Regarding girls’ lack of confidence in their own genius, a recent editorial suggested that “teachers should highlight the achievements of the brave few” female high-achievers of the past (“Build girls’ self-esteem,” Feb. 9).
Few? There is a perception that until our times the female half of the human race was silent, unqualified and shut out of public life. In fact, the accomplishments of women in every era created our world, as much as did those of men.
A hundred years ago, Virginia Woolf was founding the Hogarth Press, after establishing a “room of her own” in which to write novels as brilliant as those by her many female predecessors. In Victoria, Emily Carr had mounted an exhibition of 70 paintings completed in Europe.
Reformer Nellie McClung was writing columns still read today. Horticultural designer Gertrude Jekyll was the prime mover of the Arts and Crafts movement. Florence Nightingale had already invented modern hospital administration and nursing education. Octavia Hill had established England’s National Trust and created housing for the urban poor based on the notion that access to nature is essential for health (the term “greenbelt” was coined by her, not the Capital Regional District).
Beatrix Potter, famed for Peter Rabbit, was a conservationist-farmer who saved Britain’s Herdwick sheep breed, and a scientific illustrator who introduced the theory of evolution by symbiogenesis, later confirmed and expanded by American biologist Lynn Margulis (of Gaia Hypothesis fame).
Elizabeth Fry had during the previous century advanced prisoners’ rights, and the Elizabeth Fry Society continues her work internationally. Harriet Beecher Stowe had written Uncle Tom’s Cabin, the impact of which, according to Abraham Lincoln, led straight to the American Civil War.
Nor is the fierce female investigative journalist a new phenomenon. While editor at McClure’s Magazine at the turn of the 20th century, Ida Tarbell rattled John D. Rockefeller and his Standard Oil Company with her damning critique of his business and political machinations.
Around the time Tarbell was challenging corporate America, Elizabeth Cady Stanton was challenging the Christian church by publishing, with 26 other female scholars, the Woman’s Bible (1898), a scholarly version of the Christian text minus the misogyny.

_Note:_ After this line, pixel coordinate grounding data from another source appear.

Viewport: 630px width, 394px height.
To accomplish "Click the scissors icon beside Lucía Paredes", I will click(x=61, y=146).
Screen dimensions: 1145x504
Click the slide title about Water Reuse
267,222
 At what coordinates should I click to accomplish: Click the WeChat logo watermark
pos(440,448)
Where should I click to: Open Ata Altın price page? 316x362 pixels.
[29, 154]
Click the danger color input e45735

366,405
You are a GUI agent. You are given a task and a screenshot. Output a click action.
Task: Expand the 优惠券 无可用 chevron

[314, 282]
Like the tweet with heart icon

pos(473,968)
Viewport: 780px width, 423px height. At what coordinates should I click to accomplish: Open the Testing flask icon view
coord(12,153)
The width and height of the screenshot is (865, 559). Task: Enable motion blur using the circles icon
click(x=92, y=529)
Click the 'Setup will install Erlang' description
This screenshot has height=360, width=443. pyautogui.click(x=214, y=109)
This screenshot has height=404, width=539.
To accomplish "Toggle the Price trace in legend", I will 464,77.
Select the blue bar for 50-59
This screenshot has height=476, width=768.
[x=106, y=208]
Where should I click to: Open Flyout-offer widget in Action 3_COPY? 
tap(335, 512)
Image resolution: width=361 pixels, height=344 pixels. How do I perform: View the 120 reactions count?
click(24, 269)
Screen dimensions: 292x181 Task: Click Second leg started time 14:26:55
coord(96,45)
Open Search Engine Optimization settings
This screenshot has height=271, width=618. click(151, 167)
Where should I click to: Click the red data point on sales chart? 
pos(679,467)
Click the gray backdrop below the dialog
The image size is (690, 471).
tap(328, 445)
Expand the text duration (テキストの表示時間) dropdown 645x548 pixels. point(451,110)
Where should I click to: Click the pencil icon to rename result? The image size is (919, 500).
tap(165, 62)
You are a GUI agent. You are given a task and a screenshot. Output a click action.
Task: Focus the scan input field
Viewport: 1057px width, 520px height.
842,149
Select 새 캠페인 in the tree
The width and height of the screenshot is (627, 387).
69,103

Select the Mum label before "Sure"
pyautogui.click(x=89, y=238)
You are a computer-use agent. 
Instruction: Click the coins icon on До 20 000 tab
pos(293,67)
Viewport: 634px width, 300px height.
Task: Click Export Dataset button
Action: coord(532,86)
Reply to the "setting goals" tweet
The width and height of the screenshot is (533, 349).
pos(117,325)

Stanton wasn’t the only woman who had questioned the religious landscape: Mary Baker Eddy founded the Christian Scientist Church in 1879 and launched the redoubtable Christian Science Monitor in 1908. Ellen Gould White co-created the Seventh Day Adventist Church, wrote about 5,000 articles and 40 books and is the most-translated of all American non-fiction authors. And consider the mystics Margery Kempe, Hildegard of Bingen, Mother Juliana and Enheduanna, priestess of the Great Goddess, who 4,000 years ago wrote the earliest religious document we possess.
The three movements that most shaped our own times — the civil rights, women’s and environmental movements — were sparked by women. When Rosa Parks (writer and speaker) refused to move out of a whites-only seat on a bus, she ignited a boycott that led to the ban on segregation on buses. Betty Friedan revolutionized the thinking of policy-makers with The Feminine Mystique (1963), and the modern wave of environmentalism was kick-started by Rachel Carson’s Silent Spring (1962).
Rosalind Franklin’s work with crystallography made the unravelling of the structure of DNA possible, while the Austrian physicist Lise Meitner discovered the element protactinium and co-discovered nuclear fission, as well as the “Auger Effect.” The oldest dinosaur skeleton in Britain was found by the Victorian Mary Anning, and the British Union to Abolish Vivisection (now Cruelty Free International) was founded by Frances Power Cobbe in 1898.
Kew Gardens was established by Augusta, the mother of George III. And could we have done without the superior air power that enabled Britain to defeat Hitler’s air force thanks to the foresight and financial contribution of Poppy Houston?
Angela Merkel, Margaret Thatcher and Golda Meir are not novelties, nor were their predecessors Catherine the Great, Eleanor of Aquitaine and Queen Christina of Sweden. Malala Yousafzai, the Afghan schoolgirl who survived an attack by the Taliban and now furthers girls’ education, mirrors the brilliant Hypatia of Alexandria, who taught mathematics and philosophy in AD 400, but did not survive an attack by the religious zealots of her own time.
Opposition to women such as Hypatia was unjust, but that so many young women today are completely ignorant of their accomplishments is equally insulting. History as a subject is not much promoted in school curricula. Maybe the problem of girls assuming only men have been geniuses starts there.
Barbara Julian is a local writer and memoirs coach.